Triagem Neonatal no SUS: entre o direito ao diagnóstico precoce e a desigualdade no acesso
DOI:
https://doi.org/10.24859/SaberDigital.2026v19n1.1846Palavras-chave:
Teste do pezinho, instituições particulares, diagnóstico neonatal, acesso à saúdeResumo
Introdução: A triagem neonatal, conhecida como “teste do pezinho”, é uma das principais políticas públicas de prevenção e diagnóstico precoce no Brasil. Realizada entre o 3º e o 7º dia de vida, identifica doenças metabólicas, genéticas e endócrinas que, sem detecção precoce, podem causar sequelas graves ou óbito. Implantado em 2001, o Programa Nacional de Triagem Neonatal (PNTN) integra o SUS e atualmente rastreia seis patologias.

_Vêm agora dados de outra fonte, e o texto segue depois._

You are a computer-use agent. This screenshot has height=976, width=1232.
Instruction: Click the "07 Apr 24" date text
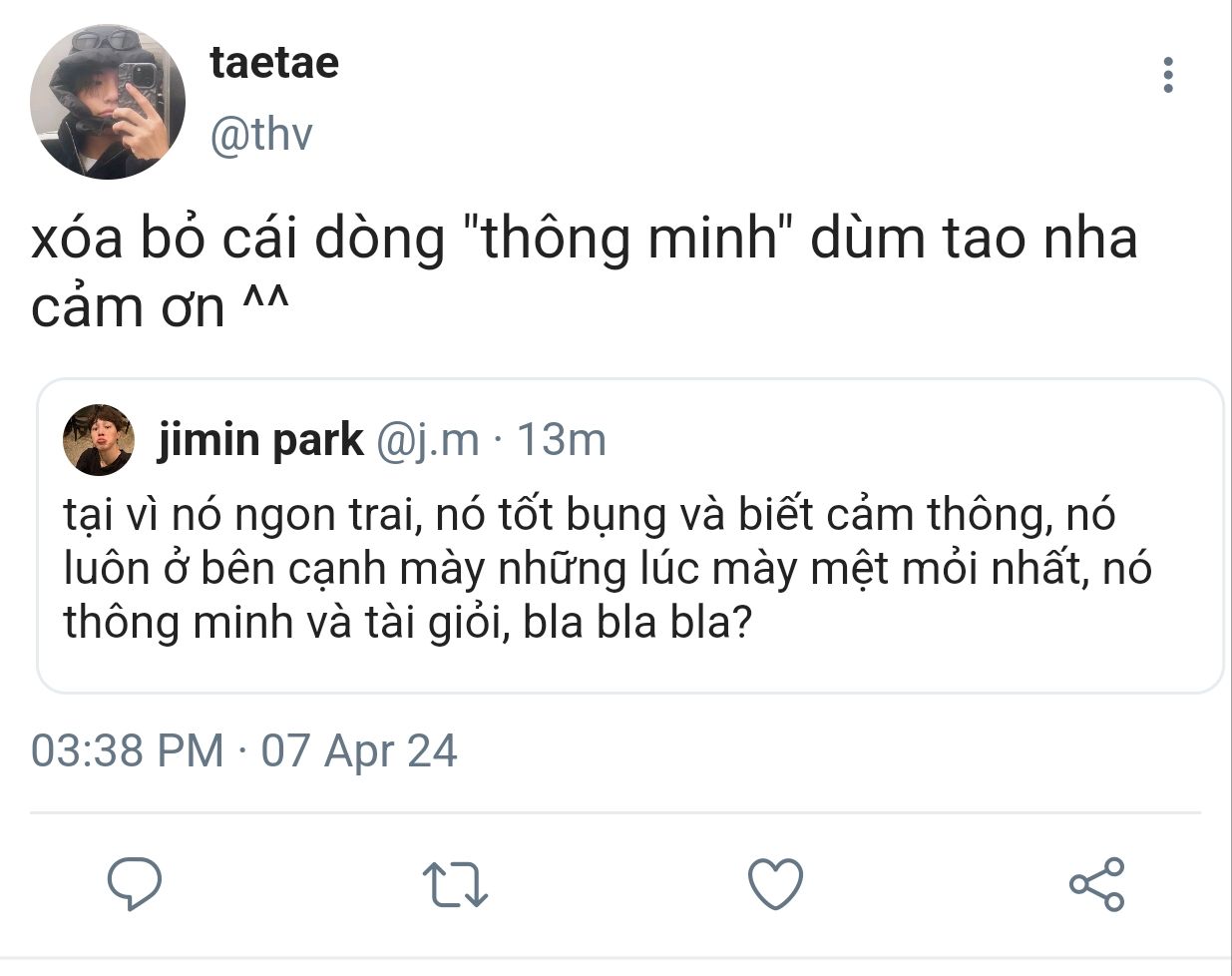point(359,750)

Contudo, os avanços científicos ampliaram o número de doenças detectáveis em outros países, e o Brasil, por meio da Lei nº 14.154/2021, iniciou a expansão gradual do exame para até 50 enfermidades. Apesar do progresso legal, persistem desafios estruturais, econômicos e regionais que comprometem a equidade no acesso ao diagnóstico precoce e ao tratamento. Objetivos: Este estudo analisou a importância da ampliação da triagem neonatal no SUS diante das desigualdades sociais e comparou os resultados nacionais com achados da literatura recente. Materiais e Métodos: A pesquisa, de natureza aplicada e abordagem quali-quantitativa, utilizou dados do DATASUS e bases científicas, considerando variáveis como número de nascimentos, cobertura, renda e planos de saúde. Resultados: Os resultados indicaram que apenas 60% das coletas ocorrem no período ideal, abaixo da meta de 95%, com maiores defasagens no Norte e Nordeste. O custo médio de R$ 250,00 do teste ampliado na rede privada reforça a elitização do acesso ao diagnóstico precoce. Conclusão: Conclui-se que, embora essencial para a redução da morbimortalidade infantil, a triagem neonatal ainda enfrenta desigualdades estruturais e operacionais. O fortalecimento do programa requer investimentos em infraestrutura, capacitação e monitoramento, garantindo que a ampliação do teste represente um avanço efetivo na equidade e na saúde neonatal no Brasil.